** start Data records **
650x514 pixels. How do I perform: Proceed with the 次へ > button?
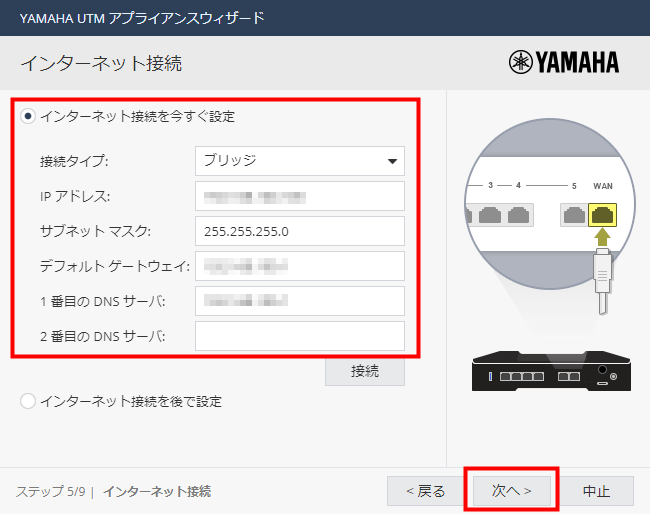pos(510,491)
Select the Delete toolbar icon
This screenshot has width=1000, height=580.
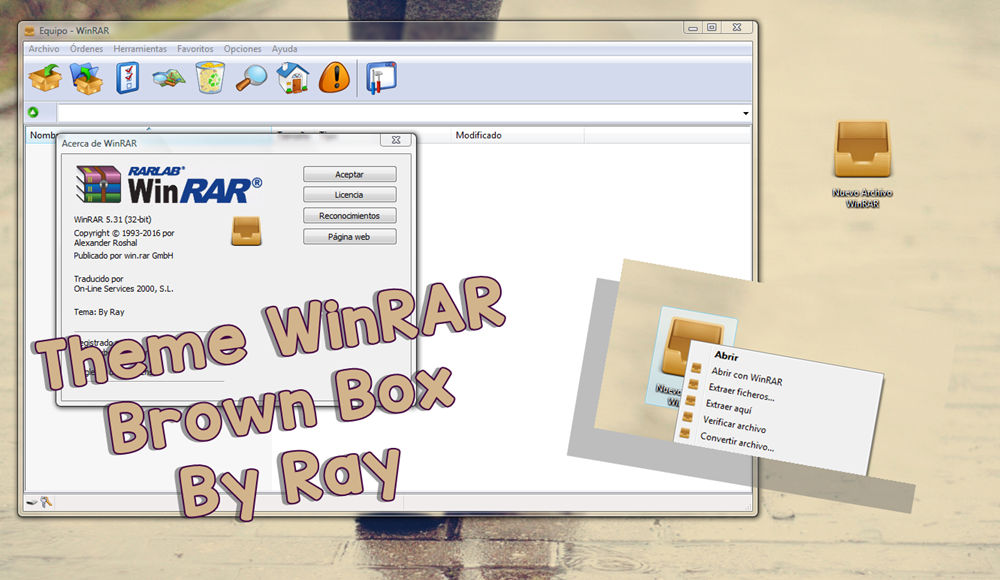[x=208, y=78]
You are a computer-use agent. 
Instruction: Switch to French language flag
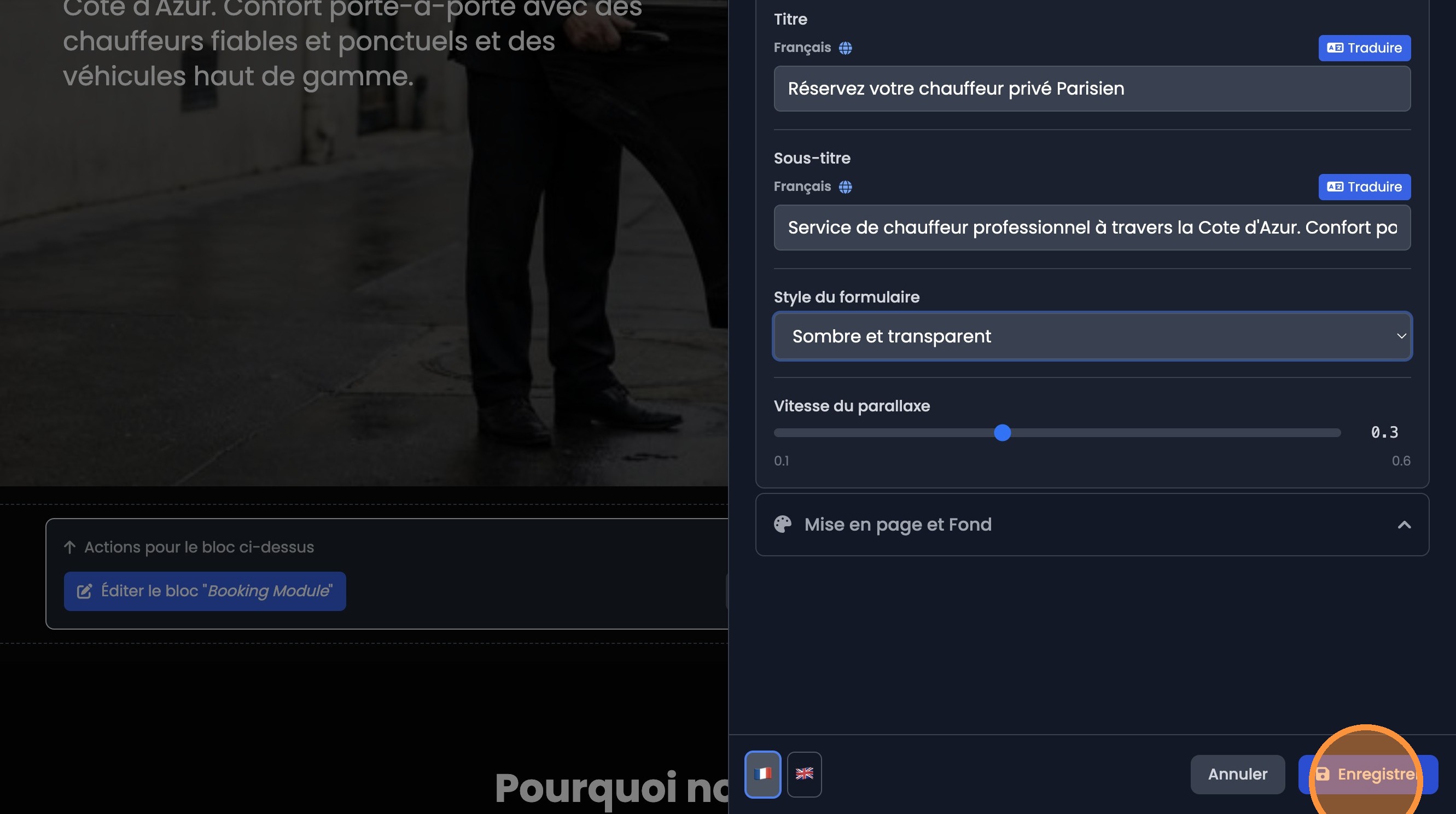[762, 774]
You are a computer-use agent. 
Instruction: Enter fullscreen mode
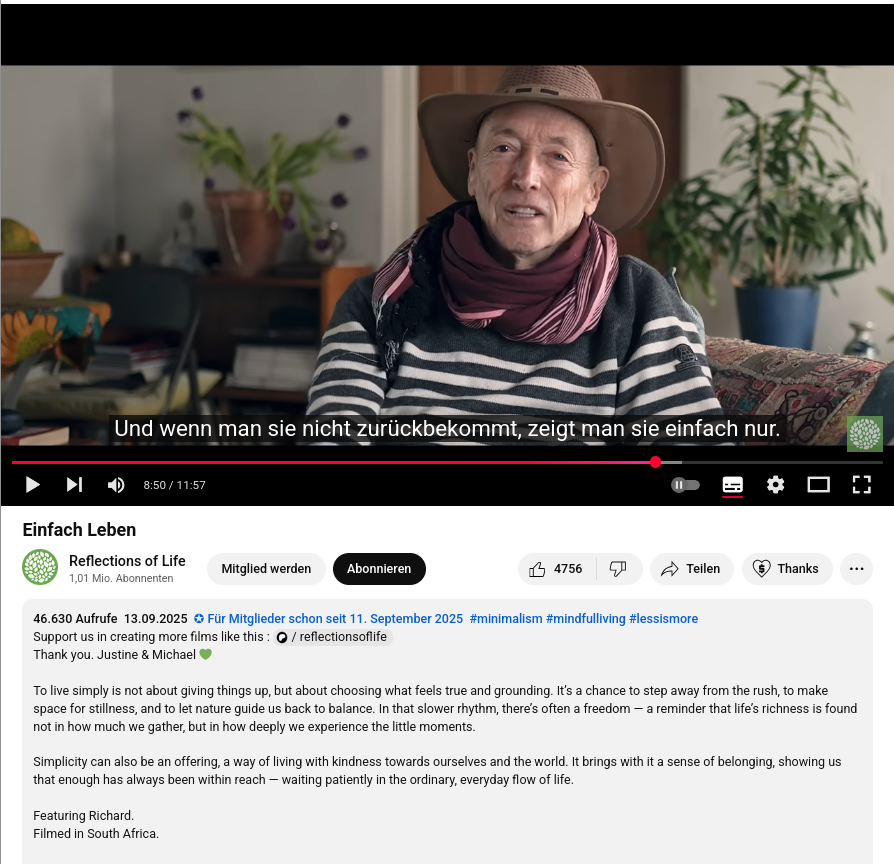[862, 485]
** end Data records **
Exercise objective
Format every line of the data above as a numbered list, omitting blank lines and leaving the pictures out.

Expected answer
1. 650x514 pixels. How do I perform: Proceed with the 次へ > button?
2. pos(510,491)
3. Select the Delete toolbar icon
4. This screenshot has width=1000, height=580.
5. [x=208, y=78]
6. You are a computer-use agent. 
7. Instruction: Switch to French language flag
8. [762, 774]
9. You are a computer-use agent. 
10. Instruction: Enter fullscreen mode
11. [862, 485]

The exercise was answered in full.